Short task
Put each line of the entries below into a numbered list, omitting blank lines.
[Start Data shown]
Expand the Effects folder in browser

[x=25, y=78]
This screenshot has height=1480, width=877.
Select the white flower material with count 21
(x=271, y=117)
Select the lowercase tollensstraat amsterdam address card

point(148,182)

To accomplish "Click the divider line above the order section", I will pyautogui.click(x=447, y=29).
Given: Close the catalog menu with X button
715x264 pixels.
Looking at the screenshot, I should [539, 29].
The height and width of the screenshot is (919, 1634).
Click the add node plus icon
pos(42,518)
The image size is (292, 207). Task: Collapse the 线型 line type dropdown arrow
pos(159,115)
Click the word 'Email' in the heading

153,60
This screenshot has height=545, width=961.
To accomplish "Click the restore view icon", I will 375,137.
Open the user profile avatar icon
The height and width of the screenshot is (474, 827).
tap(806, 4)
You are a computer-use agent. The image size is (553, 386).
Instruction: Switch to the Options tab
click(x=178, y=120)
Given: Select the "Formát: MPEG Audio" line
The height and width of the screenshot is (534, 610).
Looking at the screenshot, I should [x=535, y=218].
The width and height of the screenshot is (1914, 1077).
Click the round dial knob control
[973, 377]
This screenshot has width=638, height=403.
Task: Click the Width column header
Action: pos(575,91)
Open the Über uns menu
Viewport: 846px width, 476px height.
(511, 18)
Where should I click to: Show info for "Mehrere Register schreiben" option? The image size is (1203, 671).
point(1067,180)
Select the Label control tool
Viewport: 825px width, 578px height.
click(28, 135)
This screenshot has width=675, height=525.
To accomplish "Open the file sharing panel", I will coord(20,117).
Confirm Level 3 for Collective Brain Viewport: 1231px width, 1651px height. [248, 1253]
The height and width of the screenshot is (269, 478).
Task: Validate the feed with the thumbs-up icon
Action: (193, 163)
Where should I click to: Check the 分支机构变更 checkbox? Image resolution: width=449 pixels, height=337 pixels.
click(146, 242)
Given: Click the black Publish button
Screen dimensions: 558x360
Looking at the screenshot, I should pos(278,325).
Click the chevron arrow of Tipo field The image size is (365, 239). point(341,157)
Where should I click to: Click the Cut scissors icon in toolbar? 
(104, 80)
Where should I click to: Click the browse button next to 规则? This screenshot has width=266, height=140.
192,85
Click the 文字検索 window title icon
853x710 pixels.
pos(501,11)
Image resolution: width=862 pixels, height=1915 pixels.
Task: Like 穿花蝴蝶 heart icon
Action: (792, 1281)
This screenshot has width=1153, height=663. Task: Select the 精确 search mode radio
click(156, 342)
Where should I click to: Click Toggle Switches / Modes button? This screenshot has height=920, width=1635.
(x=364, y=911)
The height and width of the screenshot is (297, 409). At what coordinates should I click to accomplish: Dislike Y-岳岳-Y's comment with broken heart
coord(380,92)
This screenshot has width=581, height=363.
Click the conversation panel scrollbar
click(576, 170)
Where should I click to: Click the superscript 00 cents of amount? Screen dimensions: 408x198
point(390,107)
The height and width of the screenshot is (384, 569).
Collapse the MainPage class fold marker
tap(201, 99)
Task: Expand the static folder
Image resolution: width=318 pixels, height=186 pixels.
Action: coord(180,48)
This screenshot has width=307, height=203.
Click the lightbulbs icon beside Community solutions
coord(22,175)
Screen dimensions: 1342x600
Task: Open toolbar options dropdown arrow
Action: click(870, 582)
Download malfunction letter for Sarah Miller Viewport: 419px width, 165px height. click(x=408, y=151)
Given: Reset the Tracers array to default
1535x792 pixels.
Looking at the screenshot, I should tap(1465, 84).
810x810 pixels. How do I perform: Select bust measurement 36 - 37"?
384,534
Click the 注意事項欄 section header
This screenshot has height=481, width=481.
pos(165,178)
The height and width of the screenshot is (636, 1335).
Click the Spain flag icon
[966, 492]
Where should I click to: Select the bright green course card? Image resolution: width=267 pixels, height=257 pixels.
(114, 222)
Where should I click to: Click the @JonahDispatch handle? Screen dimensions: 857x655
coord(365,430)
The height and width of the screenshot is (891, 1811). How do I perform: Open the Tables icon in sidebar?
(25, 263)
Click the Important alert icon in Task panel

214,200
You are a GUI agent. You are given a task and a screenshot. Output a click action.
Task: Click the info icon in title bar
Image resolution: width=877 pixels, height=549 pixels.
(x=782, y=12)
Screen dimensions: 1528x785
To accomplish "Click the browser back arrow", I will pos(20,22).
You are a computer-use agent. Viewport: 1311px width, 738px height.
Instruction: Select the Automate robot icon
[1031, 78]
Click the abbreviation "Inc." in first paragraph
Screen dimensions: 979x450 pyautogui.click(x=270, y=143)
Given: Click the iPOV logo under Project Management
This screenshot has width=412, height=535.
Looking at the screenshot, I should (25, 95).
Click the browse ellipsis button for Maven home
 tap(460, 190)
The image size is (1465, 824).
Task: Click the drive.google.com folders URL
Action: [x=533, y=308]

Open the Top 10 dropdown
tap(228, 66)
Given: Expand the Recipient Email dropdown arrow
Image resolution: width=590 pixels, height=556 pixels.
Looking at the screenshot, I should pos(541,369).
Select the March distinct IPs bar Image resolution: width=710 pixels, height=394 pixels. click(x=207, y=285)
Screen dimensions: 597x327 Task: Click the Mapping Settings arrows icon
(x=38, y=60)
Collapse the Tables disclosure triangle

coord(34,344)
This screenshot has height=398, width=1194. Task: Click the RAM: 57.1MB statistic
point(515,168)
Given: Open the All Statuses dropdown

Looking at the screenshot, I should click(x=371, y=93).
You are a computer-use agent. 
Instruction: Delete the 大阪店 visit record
[End Data shown]
Solution below
1. Expand the Effects folder in browser
2. [x=25, y=78]
3. This screenshot has height=1480, width=877.
4. Select the white flower material with count 21
5. (x=271, y=117)
6. Select the lowercase tollensstraat amsterdam address card
7. point(148,182)
8. To accomplish "Click the divider line above the order section", I will pyautogui.click(x=447, y=29).
9. Given: Close the catalog menu with X button
10. 715x264 pixels.
11. Looking at the screenshot, I should [539, 29].
12. The height and width of the screenshot is (919, 1634).
13. Click the add node plus icon
14. pos(42,518)
15. The image size is (292, 207). Task: Collapse the 线型 line type dropdown arrow
16. pos(159,115)
17. Click the word 'Email' in the heading
18. 153,60
19. This screenshot has height=545, width=961.
20. To accomplish "Click the restore view icon", I will 375,137.
21. Open the user profile avatar icon
22. The height and width of the screenshot is (474, 827).
23. tap(806, 4)
24. You are a computer-use agent. The image size is (553, 386).
25. Instruction: Switch to the Options tab
26. click(x=178, y=120)
27. Given: Select the "Formát: MPEG Audio" line
28. The height and width of the screenshot is (534, 610).
29. Looking at the screenshot, I should [x=535, y=218].
30. The width and height of the screenshot is (1914, 1077).
31. Click the round dial knob control
32. [973, 377]
33. This screenshot has width=638, height=403.
34. Task: Click the Width column header
35. Action: pos(575,91)
36. Open the Über uns menu
37. Viewport: 846px width, 476px height.
38. (511, 18)
39. Where should I click to: Show info for "Mehrere Register schreiben" option? The image size is (1203, 671).
40. point(1067,180)
41. Select the Label control tool
42. Viewport: 825px width, 578px height.
43. click(28, 135)
44. This screenshot has width=675, height=525.
45. To accomplish "Open the file sharing panel", I will coord(20,117).
46. Confirm Level 3 for Collective Brain Viewport: 1231px width, 1651px height. [248, 1253]
47. The height and width of the screenshot is (269, 478).
48. Task: Validate the feed with the thumbs-up icon
49. Action: (193, 163)
50. Where should I click to: Check the 分支机构变更 checkbox? Image resolution: width=449 pixels, height=337 pixels.
51. click(146, 242)
52. Given: Click the black Publish button
53. Screen dimensions: 558x360
54. Looking at the screenshot, I should pos(278,325).
55. Click the chevron arrow of Tipo field The image size is (365, 239). point(341,157)
56. Where should I click to: Click the Cut scissors icon in toolbar? 
57. (104, 80)
58. Where should I click to: Click the browse button next to 规则? This screenshot has width=266, height=140.
59. 192,85
60. Click the 文字検索 window title icon
61. 853x710 pixels.
62. pos(501,11)
63. Image resolution: width=862 pixels, height=1915 pixels.
64. Task: Like 穿花蝴蝶 heart icon
65. Action: (792, 1281)
66. This screenshot has width=1153, height=663. Task: Select the 精确 search mode radio
67. click(156, 342)
68. Where should I click to: Click Toggle Switches / Modes button? This screenshot has height=920, width=1635.
69. (x=364, y=911)
70. The height and width of the screenshot is (297, 409). At what coordinates should I click to accomplish: Dislike Y-岳岳-Y's comment with broken heart
71. coord(380,92)
72. This screenshot has width=581, height=363.
73. Click the conversation panel scrollbar
74. click(576, 170)
75. Where should I click to: Click the superscript 00 cents of amount? Screen dimensions: 408x198
76. point(390,107)
77. The height and width of the screenshot is (384, 569).
78. Collapse the MainPage class fold marker
79. tap(201, 99)
80. Task: Expand the static folder
81. Image resolution: width=318 pixels, height=186 pixels.
82. Action: coord(180,48)
83. This screenshot has width=307, height=203.
84. Click the lightbulbs icon beside Community solutions
85. coord(22,175)
86. Screen dimensions: 1342x600
87. Task: Open toolbar options dropdown arrow
88. Action: click(870, 582)
89. Download malfunction letter for Sarah Miller Viewport: 419px width, 165px height. click(x=408, y=151)
90. Given: Reset the Tracers array to default
91. 1535x792 pixels.
92. Looking at the screenshot, I should tap(1465, 84).
93. 810x810 pixels. How do I perform: Select bust measurement 36 - 37"?
94. 384,534
95. Click the 注意事項欄 section header
96. This screenshot has height=481, width=481.
97. pos(165,178)
98. The height and width of the screenshot is (636, 1335).
99. Click the Spain flag icon
100. [966, 492]
101. Where should I click to: Select the bright green course card? Image resolution: width=267 pixels, height=257 pixels.
102. (114, 222)
103. Where should I click to: Click the @JonahDispatch handle? Screen dimensions: 857x655
104. coord(365,430)
105. The height and width of the screenshot is (891, 1811). How do I perform: Open the Tables icon in sidebar?
106. (25, 263)
107. Click the Important alert icon in Task panel
108. 214,200
109. You are a GUI agent. You are given a task and a screenshot. Output a click action.
110. Task: Click the info icon in title bar
111. Image resolution: width=877 pixels, height=549 pixels.
112. (x=782, y=12)
113. Screen dimensions: 1528x785
114. To accomplish "Click the browser back arrow", I will pos(20,22).
115. You are a computer-use agent. Viewport: 1311px width, 738px height.
116. Instruction: Select the Automate robot icon
117. [1031, 78]
118. Click the abbreviation "Inc." in first paragraph
119. Screen dimensions: 979x450 pyautogui.click(x=270, y=143)
120. Given: Click the iPOV logo under Project Management
121. This screenshot has width=412, height=535.
122. Looking at the screenshot, I should (25, 95).
123. Click the browse ellipsis button for Maven home
124.  tap(460, 190)
125. The image size is (1465, 824).
126. Task: Click the drive.google.com folders URL
127. Action: [x=533, y=308]
128. Open the Top 10 dropdown
129. tap(228, 66)
130. Given: Expand the Recipient Email dropdown arrow
131. Image resolution: width=590 pixels, height=556 pixels.
132. Looking at the screenshot, I should pos(541,369).
133. Select the March distinct IPs bar Image resolution: width=710 pixels, height=394 pixels. click(x=207, y=285)
134. Screen dimensions: 597x327 Task: Click the Mapping Settings arrows icon
135. (x=38, y=60)
136. Collapse the Tables disclosure triangle
137. coord(34,344)
138. This screenshot has height=398, width=1194. Task: Click the RAM: 57.1MB statistic
139. point(515,168)
140. Given: Open the All Statuses dropdown
141. Looking at the screenshot, I should click(x=371, y=93).
142. You are a computer-use agent. 
143. Instruction: Delete the 大阪店 visit record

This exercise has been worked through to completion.